A study published in Archives of General Psychiatry found that 42.5 percent of teens between 13 and 18 tried illicit substances. Sixteen percent of the teens could also be identified as drug abusers.

[LICADD is] in more than 90 schools across Long Island everywhere from Elmont to Montauk…Mostly high schools and middle schools, but also elementary schools…Sometimes we do assemblies where schools gather all their students. Sometimes we do health class push-ins where we are in health classes all day and speak to each class. Ideally we are going there multiple times, like once a week, with the same group [when] a school has identified a group that’s at risk and we are doing some kind of psychoeducation (therapeutic intervention to provide information and education), emotional regulation…These schools reach out to us and we also reach out and let schools know we are here and these are the things we can do to help…More schools than ever before are starting to get on board with this.

And then it’s really important that we invest in recovery support. You’ll see that with THRIVE (a recovery center opened in March helping individuals and families focus on maintaining recovery through various methods like peer-based support), making sure that when people engage in the process of recovery that they stay in that process.

One of the most difficult things right now is that the volume of people struggling is more than the beds that are available. The number of people struggling without insurance is significant and the number of people struggling with insurance that won’t pay for their treatment is significant. The hardest part of my job and LICADD’s job used to be motivating and engaging people to engage in a treatment process; to believe that recovery is a thing they can actually achieve. Now our biggest barrier is…not only getting them a bed but finding them a treatment center where they can stay a minimum of 28 days; it’s almost unheard of at this point. Part of LICADD’s role is to help individuals and families navigate the system but…it’s very frustrating. You have someone sitting in front of you saying, “Any suggestion you have, I’ll take it. I’ll go to treatment, I’ll go anywhere.” And I got insurance saying, “We won’t pay for it,” or there’s a two-week wait before they could get in anywhere.
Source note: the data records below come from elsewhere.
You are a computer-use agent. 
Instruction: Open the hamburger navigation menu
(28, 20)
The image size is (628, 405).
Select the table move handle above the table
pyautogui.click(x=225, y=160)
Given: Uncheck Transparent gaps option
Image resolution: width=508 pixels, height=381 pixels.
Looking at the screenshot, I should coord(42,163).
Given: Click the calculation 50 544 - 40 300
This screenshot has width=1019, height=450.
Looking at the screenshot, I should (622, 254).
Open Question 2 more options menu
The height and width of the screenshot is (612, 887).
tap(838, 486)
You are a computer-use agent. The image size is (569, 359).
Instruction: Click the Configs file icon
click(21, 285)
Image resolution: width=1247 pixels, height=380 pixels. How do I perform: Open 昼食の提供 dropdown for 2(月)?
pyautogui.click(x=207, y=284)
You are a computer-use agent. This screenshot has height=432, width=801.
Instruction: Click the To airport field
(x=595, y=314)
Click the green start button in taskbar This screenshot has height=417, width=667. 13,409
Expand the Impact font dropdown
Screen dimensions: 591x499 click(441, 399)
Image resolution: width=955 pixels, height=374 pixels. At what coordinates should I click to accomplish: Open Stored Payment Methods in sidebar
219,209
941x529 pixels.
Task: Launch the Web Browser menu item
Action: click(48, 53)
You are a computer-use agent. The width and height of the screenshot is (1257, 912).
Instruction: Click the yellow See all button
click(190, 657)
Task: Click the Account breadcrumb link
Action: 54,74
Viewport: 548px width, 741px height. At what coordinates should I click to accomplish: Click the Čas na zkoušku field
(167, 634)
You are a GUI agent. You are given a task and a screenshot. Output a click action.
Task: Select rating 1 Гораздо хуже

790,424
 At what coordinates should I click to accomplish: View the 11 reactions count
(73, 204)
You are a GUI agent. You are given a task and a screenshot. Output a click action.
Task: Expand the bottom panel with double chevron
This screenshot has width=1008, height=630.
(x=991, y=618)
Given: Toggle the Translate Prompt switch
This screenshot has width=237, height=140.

There’s no cookie-cutter answer. What we do know is neurologically it takes about a year before the brain, like our physical being, develops its natural homeostasis again…First we are looking at detox because you have to physically be OK enough to start figuring out what’s going on…Inpatient works when the person needs to be removed from their current environment and put in a more structured environment where they are constantly supported 24 hours a day and all they have to do is focus on the treatment and their recovery. The next step after that is learning how to reintegrate back into a community. You can’t live in inpatient forever, it’s not realistic. The ideal would be inpatient and then outpatient in a supportive environment whether that’s a sober home in outpatient or a supportive home environment in outpatient.

President Donald Trump’s new health care bill could make things worse since it pushes back protection for those with pre-existing conditions. Drug or alcohol abuse was a “declinable condition” before the Affordable Care Act, according to the Kaiser Family Foundation.

We need leadership from the top. We had a great leader all this time, Michael Botticelli (served as the director of the White House Office of National Drug Control Policy from March 2014 to the end of President Barack Obama’s second term). Things moved and things changed. The message that sends is that this isn’t a priority at the federal level…States and counties and all our local governments need that guidance and need that push from the top because it speaks to our country’s dedication in addressing this epidemic. It is certainly concerning.